There is also the presence locally of indigenous high tech manufacturing and services industries comprising Irish-owned companies such as Creganna and Storm Technologies.
But what is also an abiding feature of Galway is the deep sense of ‘community solidarity’ as well as the high level of volunteerism that exists amongst many of the prime ‘movers and shakers’ in the industrial, political, educational and local government sectors who have over the years collaborated under the auspices of the Galway Education Centre, Junior Achievement and the Galway Science and Technology Festival, to deliver important learning initiatives in schools and colleges across the Western region. In a modern industrial urban version of ‘Meitheal’ that was once the hallmark of traditional Irish rural community support, these visionaries have promoted and harnessed an army of young professional mentors from industry and third level colleges who give their time and energies to teach in primary and post-primary classrooms delivering science courses whilst acting as positive ‘role models’ for our young generation.
Such courses will equip our children with a range of skills, from using mathematics to fostering critical thinking, necessary for transforming Ireland from being a nation of ‘digital users’ into a nation of ‘digital creators’ that would export worldwide a series of beneficial Irish-made smart tech products and services.
These formal learning programmes are now being complimented by the activities of electronic and computer coding volunteer clubs such as 091 Labs and Coderdojo which are often established by young people themselves to provide informal after-school digital maker’s environments where participants are encouraged to be creative and to experiment in new processes and ideas, writing software for instance for online games or to control the movements of robots.
The success of these initiatives is best shown by the dramatic uptake by schools in these mentoring courses as well as by the tens of thousands that attend the science shows and exhibitions during the annual two week Galway Science and Technology Festival.

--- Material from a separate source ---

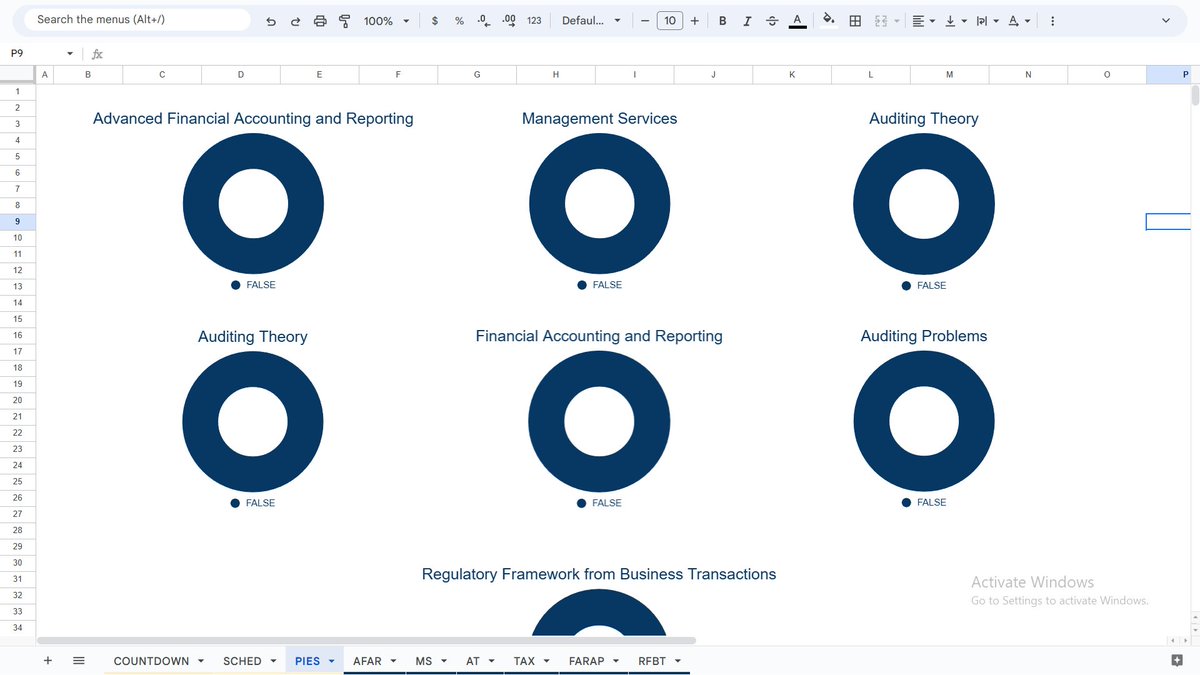Image resolution: width=1200 pixels, height=675 pixels.
Task: Expand the PIES sheet tab menu
Action: click(x=330, y=660)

Galway can rightly claim to be the country’s first and premier ‘Digital City’, building on an unbroken tradition of computing innovation that dates back to 1971 when Digital Equipment Corporation (DEC), then the world’s largest minicomputer company, opened its first European manufacturing facility in Mervue. This proud technology heritageis exemplified by the fact that the ‘Computer and Communications Museum of Ireland’, which pays tribute amongst other things to the oftentimes hidden role of Ireland, women and youth in communications development, is based in the city at DERI in NUI Galway.